The fourth stop of the Sky Runner World Series at Sierre-Zinal turned into a fantastic duel between familiar foes.  Sierre-Zinal results tell us a lot about mountain running, especially from an American perspective.  First, however, the race itself:

Here at Inside Trail we were spot-on with the men’s winner of the Race of the Five 4000m although we had Kilian Jornet running mano-a-mano with the victorious Marco De Gespari instead of the other usual suspect.  Indeed it was the man from Martigny, Cesar Costa, who repeated his 2nd from 2010.  Certainly this is a great result of consistency for the young Costa.  The three runners stayed away early only to see Costa and De Gespari gradually separate from the Catalan.  In second at Weishorn, De Gespari made his definitive move and over the final 11 kilometers left little chance for Costa, as the two leaders made their final descent into Zinal.  In the end, Jornet was nearly 4 minutes in a-rears, and Costa about a minute behind as the victorious Italian improved his best at Sierre-Zinal to 2:30:18, again flirting with Jonathan Wyatt’s course record of 2:29:12, and confirming “his 2008 coronation.”  Luis Hernandez and Juan Pablo Rangal round-out the top 5.

Our two prominent American women had a very good day.  Despite not finding the top spot like she did a year ago, Megan Lund-Lizotte has to feel satisfied with a super solid 4th only six minutes back.  Brandy Erholtz finished a very respectable 14th.  Unfortunately, Megan Kimmel did not make the trip as had been reported.  The women’s podium was the result of an equally contested battle.  Like the men’s race, the winner, Oihana Kortazar, trailed early on.  Sitting comfortably behind France’s Aline Camboulive and Lund-Lizotte, Kortazar made her move mid-race and cruised to a nearly two-minute win over Camboulive in 2nd and France’s Celine Lafaye in 3rd.  Lund-Lizzote and the young promising Russian Zhanna Vokueva complete the top-five.

The crowds enjoying the festive 2011 Sierre-Zinal race watched 3,315 participants from 20 countries, which is the most the race has had in its 38-year history.  Reports circulating print media and some email and You Tube videos suggest Sierre-Zinal again was a grand occasion for competitive and difficult racing along with an electric post-race atmosphere that’s carried runners and spectators along in this annual parade of mountain running pageantry.  Look for Inside Trail next year to be enveloped in the elegant chaos that appears to be Sierre-Zinal.

So, what do we take from the happenings at 2011 Sierre-Zinal?  First of all, we have not congratulated the handful of American runners that made the trip to run this epic 31k alpine up-and-down.  Glen Randall finished a terrific 8th at 2:45:34.  Based-on his video interview provided by Runcolo.com via Nick Clark (there’s a slew of video over there), he has a genuine interest in running despite his seemingly serious competitive skiing commitment.  This is good news for us mountain running fans as the winner of the 2010 Pikes Peak Ascent, in an astounding rookie 2:09:xx, has plans to run and compete.  Randall looks like he has the goods to be a real fixture and representative on the American mountain running scene (and hopefully competing for us in team competition).

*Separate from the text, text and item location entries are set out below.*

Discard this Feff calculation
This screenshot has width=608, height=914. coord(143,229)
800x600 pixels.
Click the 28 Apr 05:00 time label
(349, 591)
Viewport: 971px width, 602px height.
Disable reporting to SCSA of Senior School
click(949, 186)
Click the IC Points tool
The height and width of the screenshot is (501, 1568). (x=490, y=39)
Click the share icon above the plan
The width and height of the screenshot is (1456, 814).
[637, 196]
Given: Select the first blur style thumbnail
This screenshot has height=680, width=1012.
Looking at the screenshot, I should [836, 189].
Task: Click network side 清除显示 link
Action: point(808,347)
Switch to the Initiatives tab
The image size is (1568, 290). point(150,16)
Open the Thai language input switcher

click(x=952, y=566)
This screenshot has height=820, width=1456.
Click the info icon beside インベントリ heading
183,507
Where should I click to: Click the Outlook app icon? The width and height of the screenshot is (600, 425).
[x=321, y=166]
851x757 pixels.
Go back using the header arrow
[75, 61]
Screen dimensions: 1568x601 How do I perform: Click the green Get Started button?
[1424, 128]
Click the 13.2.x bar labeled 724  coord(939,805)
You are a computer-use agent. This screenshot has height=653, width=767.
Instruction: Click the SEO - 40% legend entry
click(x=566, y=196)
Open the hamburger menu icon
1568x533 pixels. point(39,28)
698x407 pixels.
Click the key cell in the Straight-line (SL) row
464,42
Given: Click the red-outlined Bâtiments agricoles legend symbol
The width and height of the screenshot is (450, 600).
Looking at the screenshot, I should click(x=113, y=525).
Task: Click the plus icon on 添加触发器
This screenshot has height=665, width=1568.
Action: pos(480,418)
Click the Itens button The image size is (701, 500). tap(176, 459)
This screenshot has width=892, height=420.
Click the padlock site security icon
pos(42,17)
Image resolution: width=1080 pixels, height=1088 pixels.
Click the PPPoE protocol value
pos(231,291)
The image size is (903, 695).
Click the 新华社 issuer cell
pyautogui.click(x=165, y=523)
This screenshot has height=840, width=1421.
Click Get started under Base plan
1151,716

Otherwise, aside from the remarkable 17th place by ultra regular Dakota Jones, who ran 2:53:17, our mountain specialists got a case of the not-this-years.  Joe Gray was injured.  That seemed to surprise even the interviewer of his video.  And Max King had a cold (but still registered 2oth).  That left it to the three ultrateers to get out there on that unruly ascent and show the short course specialists how it’s done.   Clark  took 36th, and Scott Jaime 64th.  Looks  like a nice start to a little UTMB prep.

Indeed, Dakota’s 17th and beating Max King has to be quite a shock (that he beat King or that King raced ill).  We intend to watch the Americans and the sky running scene very closely as they work towards the world mountain running championships in Albania on September 11.  Let’s hope someone is putting Randall on a plane, in shoes, and at the starting line on 9/11.  He’s our ringer.  He was very ambivalent on whether he would try to defend his 2010 Pikes Ascent crown next weekend.  Pikes happens to be the 5th stop on the Sky Running World Series.  Unfortunately, we don’t suspect we’ll see any of the big international contenders competing at Pikes.

As for a little international perspective, Inside Trail promises that you will become much more familiar with these runners, these incredible ascent assassins.  Most of us already know Kilian Jornet.  Do we chalk-up today as an upset?  Say something really incisive like some days are better than others?  What if one was to suggest that Kilian might be undermining his own cause?  Crazy?  Overreaction?  What exactly is Kilian’s cause?  An interview with Jonathan Wyatt characterizes a time when he was asked when Kilian will see his running prime (Wyatt was asked the same question and answered unequivocally that it was 2004.  He was 32 and aside from his insane mountain running exploits, he finished 20th in the marathon at the Olympics that year).  He said a prime might be a tough call with Kilian because he’s doing so much mileage at such a young age.  He went on to say he’d probably have some good years of fitness, and then perhaps some not so good, but it depends on what he’s focusing on.  That seems a huge point in the type of running that we see at Sierre-Zinal (or any competitive running for that matter).  The American boys described their attempts to run up the initial ascent here at Sierre-Zinal, and there were international guys hiking past them.  It was astounding, according to these American ultra runners.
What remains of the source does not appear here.